Goal
How many lines of the data below contain the word "profile"? Reply with the number alone.

[Data pulled from a collection]
________

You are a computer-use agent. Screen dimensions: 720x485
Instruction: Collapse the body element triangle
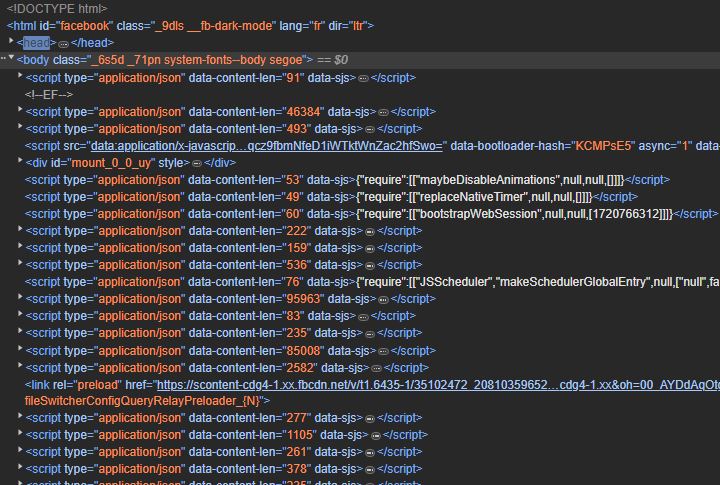pos(11,58)
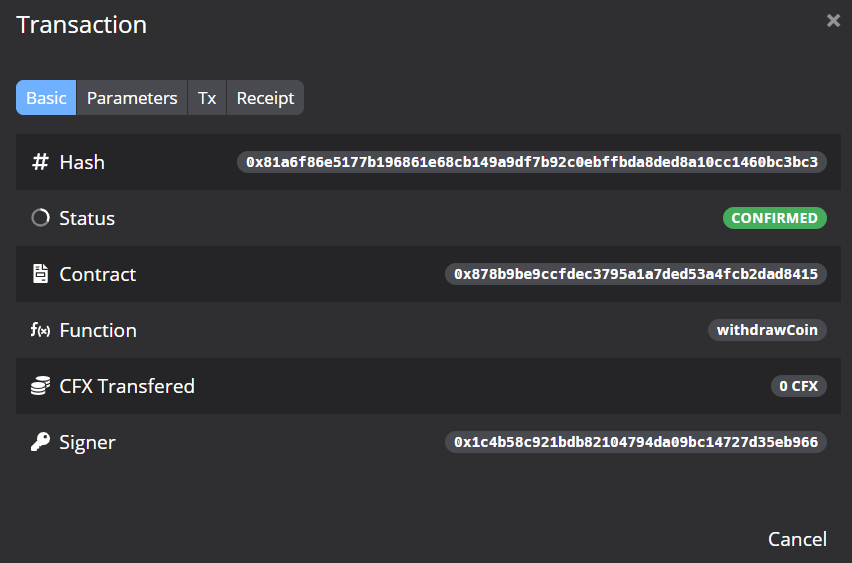Click the 0 CFX amount badge

click(798, 386)
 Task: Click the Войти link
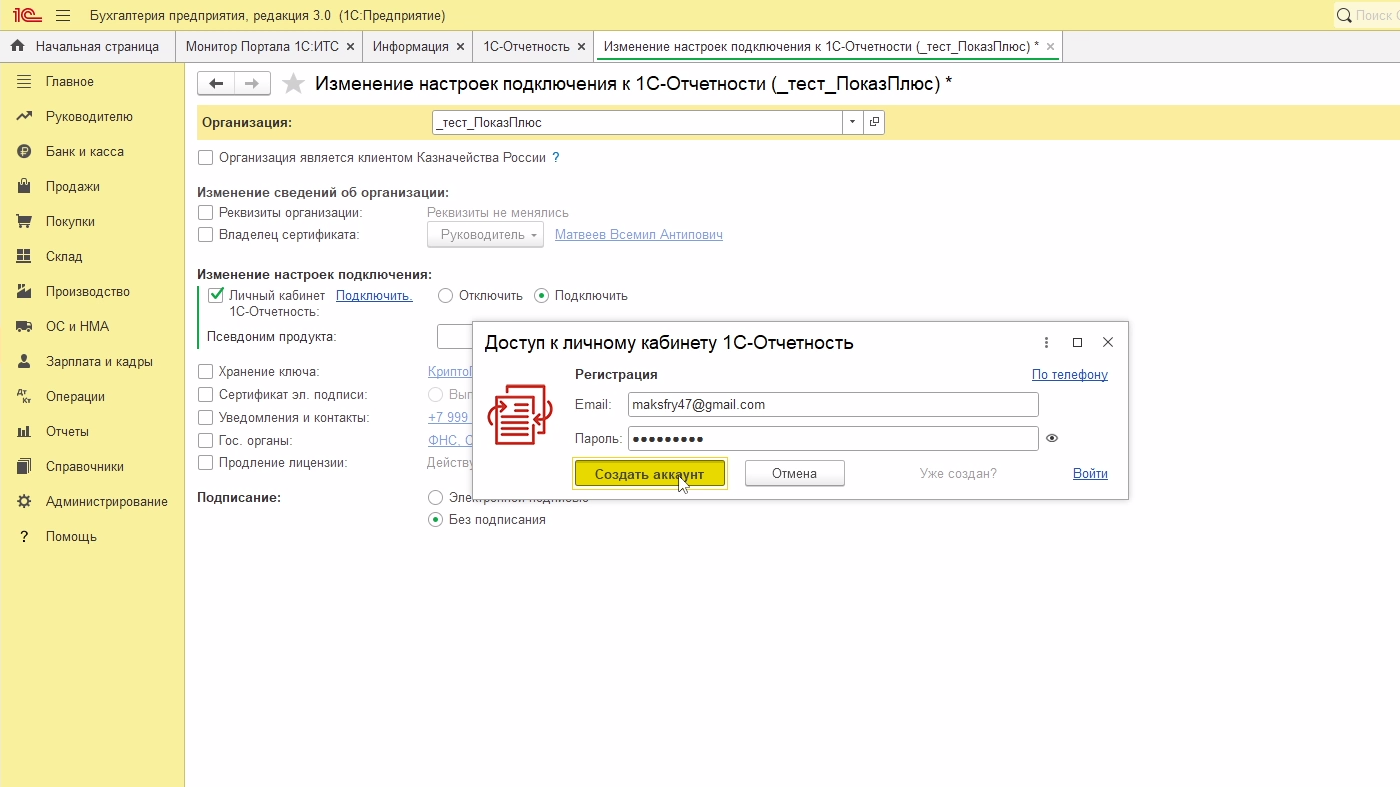[1090, 474]
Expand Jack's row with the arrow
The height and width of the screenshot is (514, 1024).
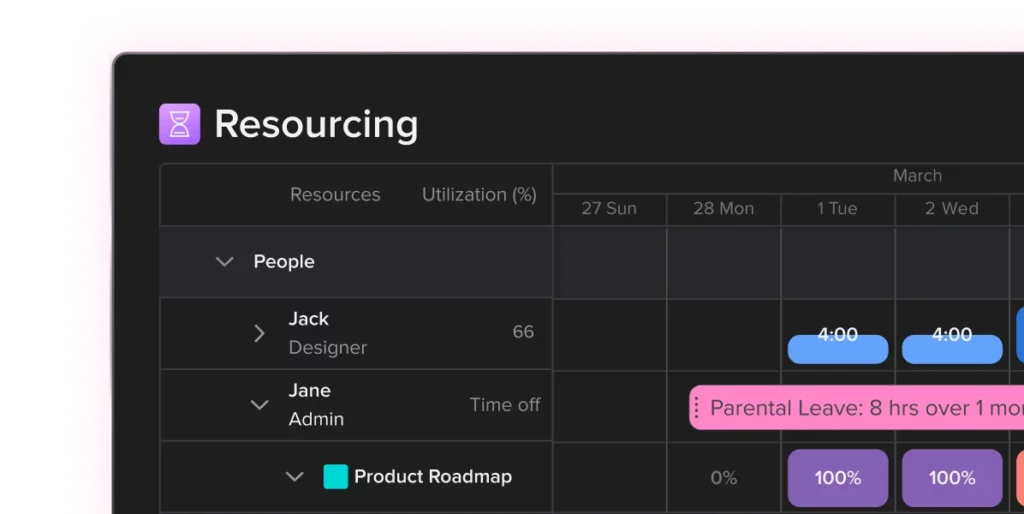259,334
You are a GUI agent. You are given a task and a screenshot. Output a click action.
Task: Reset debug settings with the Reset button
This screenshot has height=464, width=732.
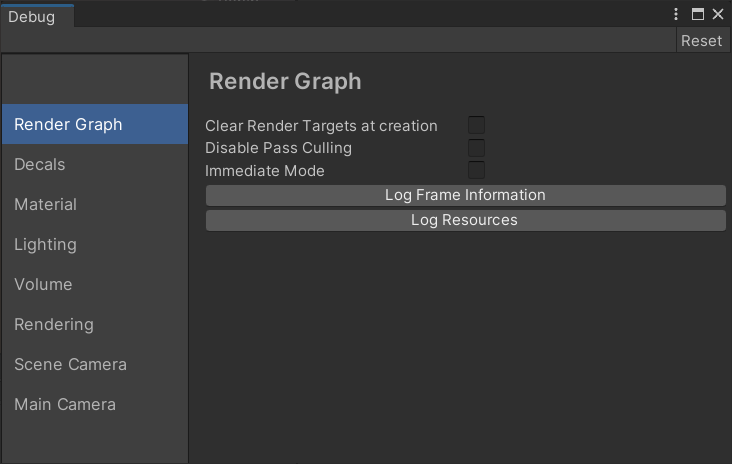701,41
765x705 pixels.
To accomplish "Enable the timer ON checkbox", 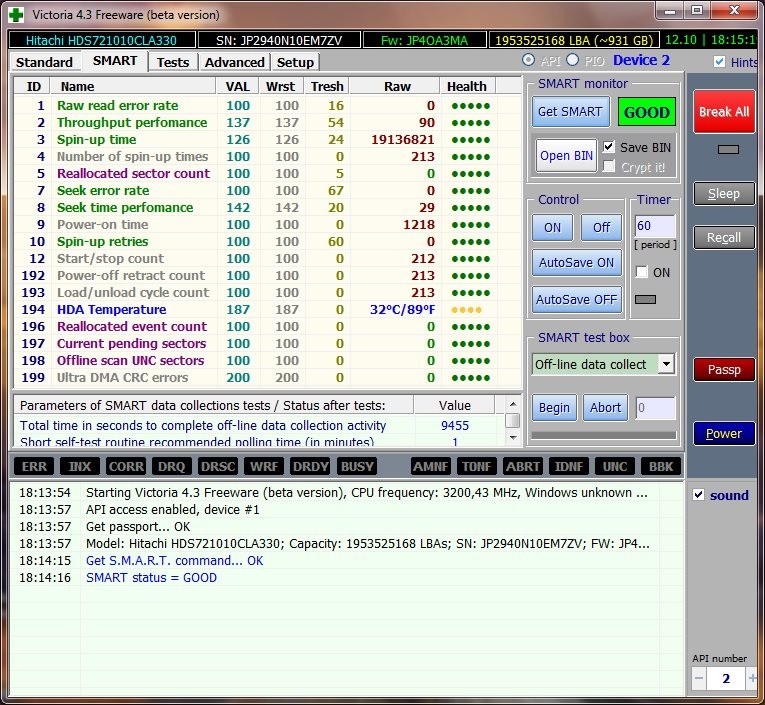I will coord(642,272).
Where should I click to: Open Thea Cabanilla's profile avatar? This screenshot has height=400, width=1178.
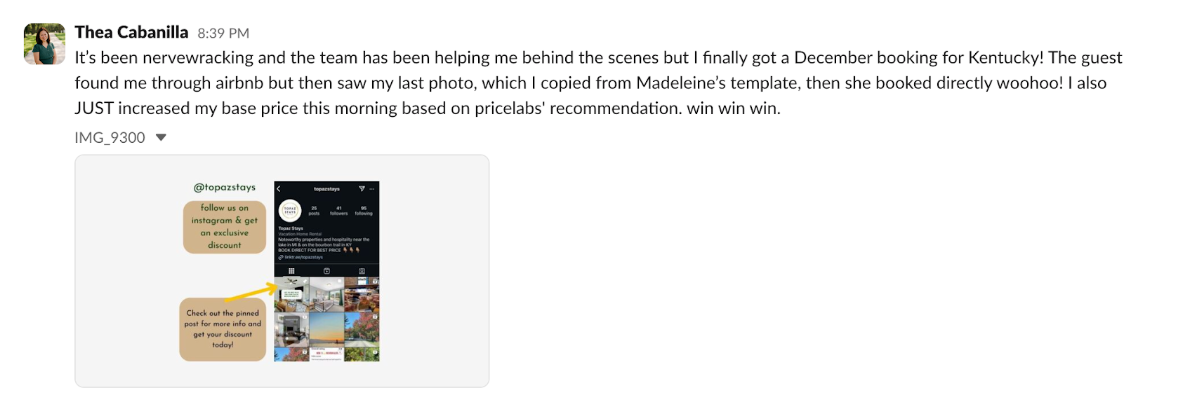(x=44, y=44)
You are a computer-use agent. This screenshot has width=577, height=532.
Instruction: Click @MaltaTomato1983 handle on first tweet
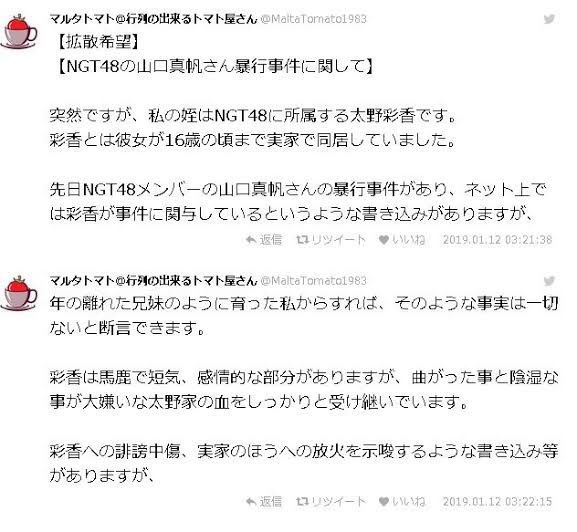click(314, 19)
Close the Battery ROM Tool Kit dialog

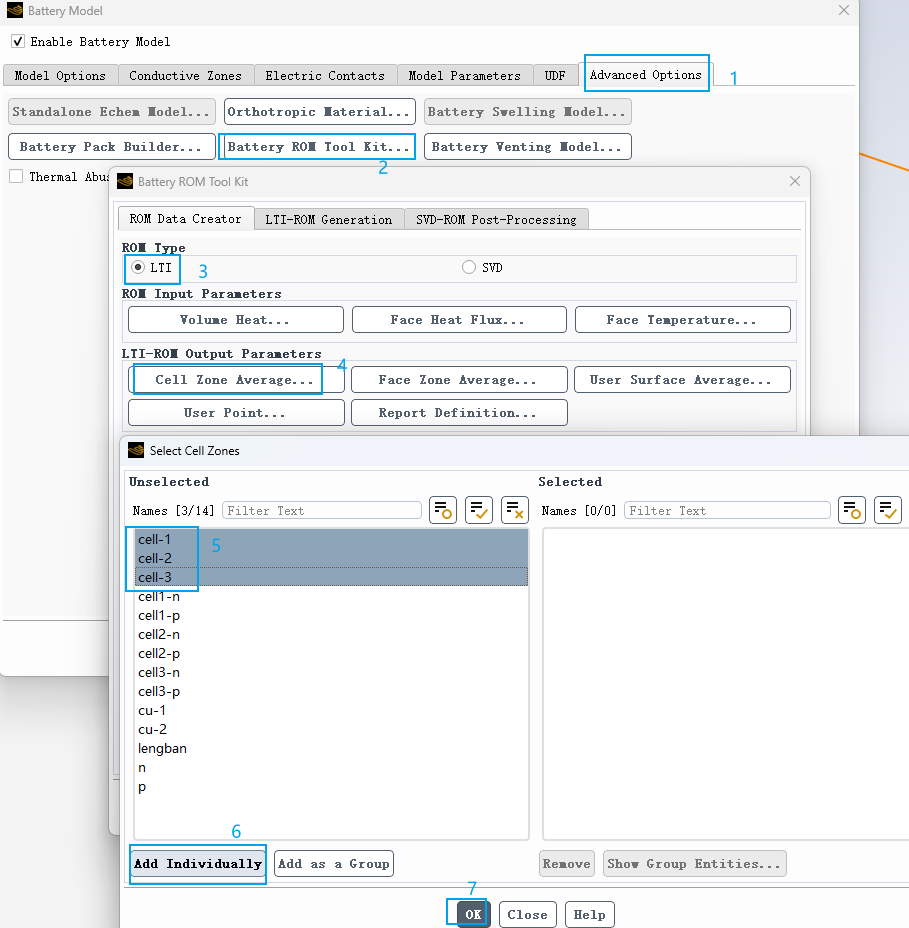[x=795, y=181]
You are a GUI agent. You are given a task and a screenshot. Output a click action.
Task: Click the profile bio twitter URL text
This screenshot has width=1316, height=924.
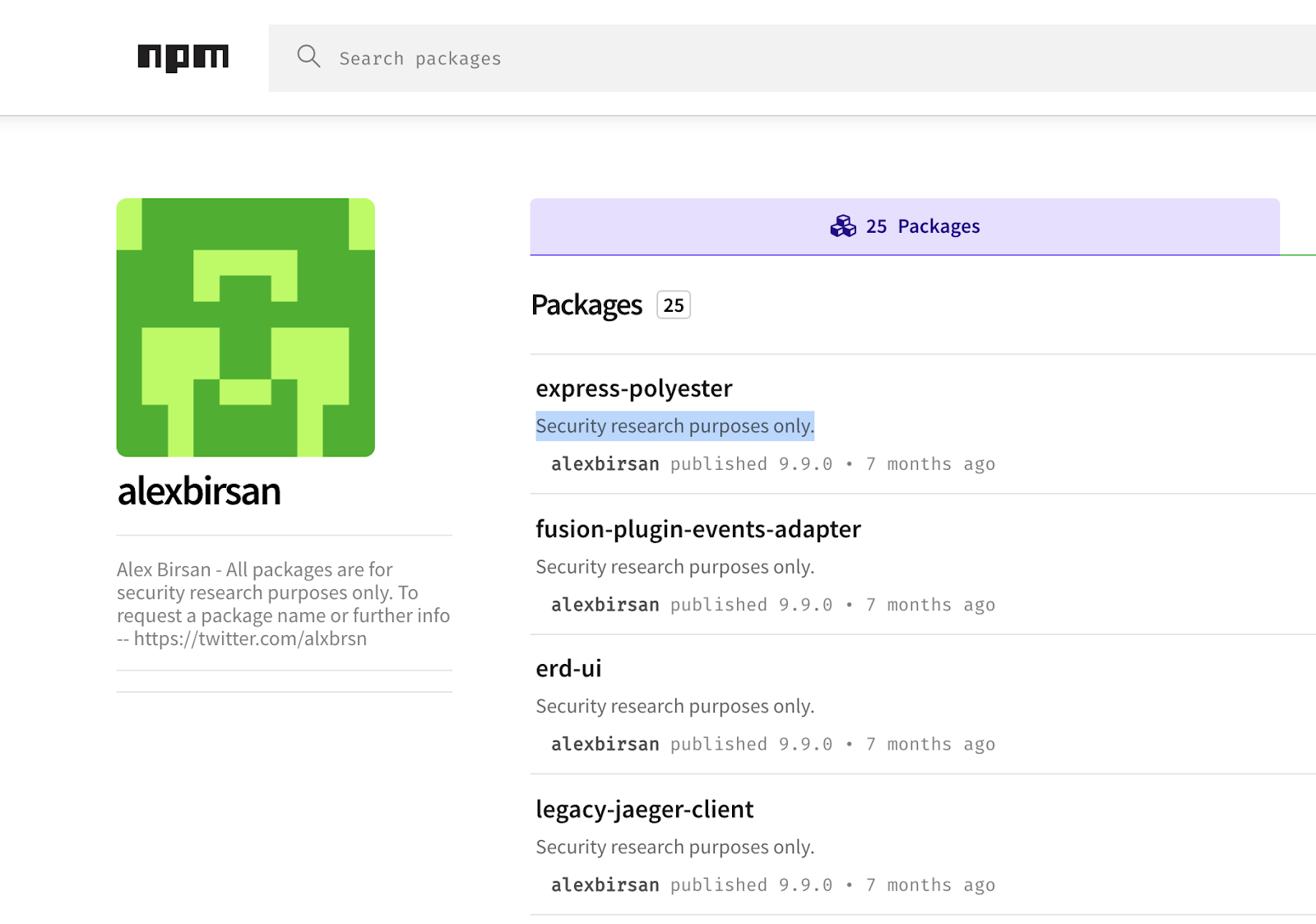tap(250, 639)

________

Task solution
2